Gary; There are 4 domes. They are 40mm =1 5/8  45mm = 1 13/16  52mm = 2 1/16  55mm = 2 3/16. 5 rounds, 2 V grooves, and 2 flat channels.    Jim  S


----------



## dogcatcher (Apr 17, 2015)

At $65 it is expensive, but this is the one I think would cover the gamut of sizes.

Combination Metal Dapping Block, Cylinders, Half Spheres, Oval Depressions

I think I would make one similar using maple just to see if it is what I wanted.


----------



## plantman (Apr 17, 2015)

plantman said:


> vtgaryw said:
> 
> 
> > Jim, that block looks neat.  It looks like 6 different semi-circle channels?  What are their sizes?
> ...



Sorry!!   Not What you wanted to know.
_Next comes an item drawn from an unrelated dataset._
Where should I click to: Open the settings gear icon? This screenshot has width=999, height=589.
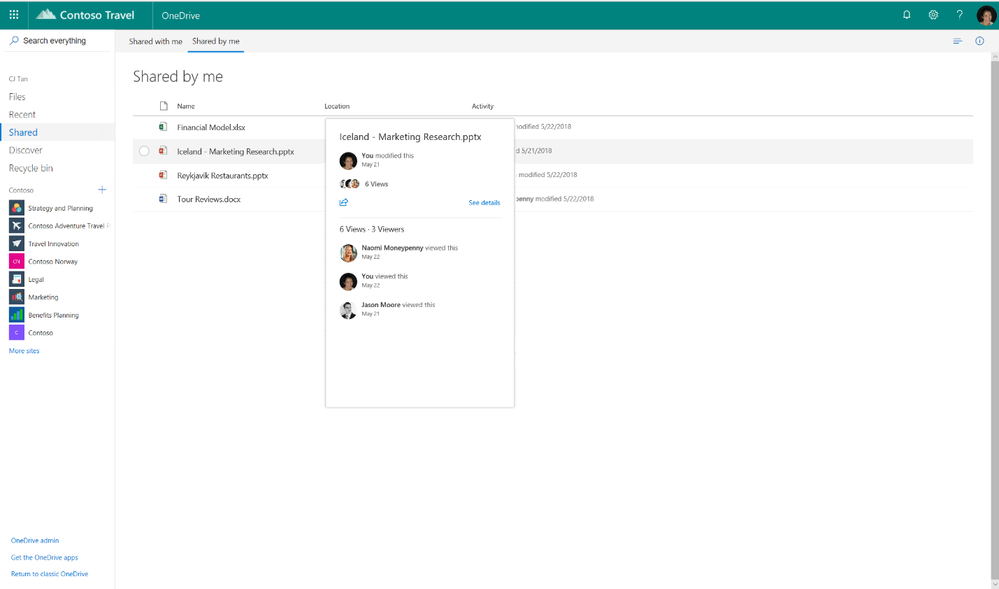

Grooves are 3/16, 1/4, 5/16, 7/16, and 1/2 inch.   Jim  S


----------



## vtgaryw (Apr 18, 2015)

Thanks.  Must be popular, they're out of stock at redroosteruk already, and they don't know when they'll have more.

-gayr



plantman said:


> plantman said:
> 
> 
> > vtgaryw said:
> ...


----------



## vtgaryw (Apr 18, 2015)

Once you know what something is called, it's a lot easier to find.  If you google either 'dapping block' or "forming block", all sorts of options pop up.

Gary


----------



## vtgaryw (Apr 24, 2015)

I ended up buying this one on eBay:

Steel Block Design Forming Block Dapping Jewelry Bending Shaping Bench Tool | eBay

17 "half-round grooves" from 4m to 17mm.  The block was well made, polished nicely.  My only complaint is that the grooves are not really "half-round".  More like 1/3 or so of a circle. They could have been deeper.  I'm still finding it useful, and I won't return it.  

Gary


----------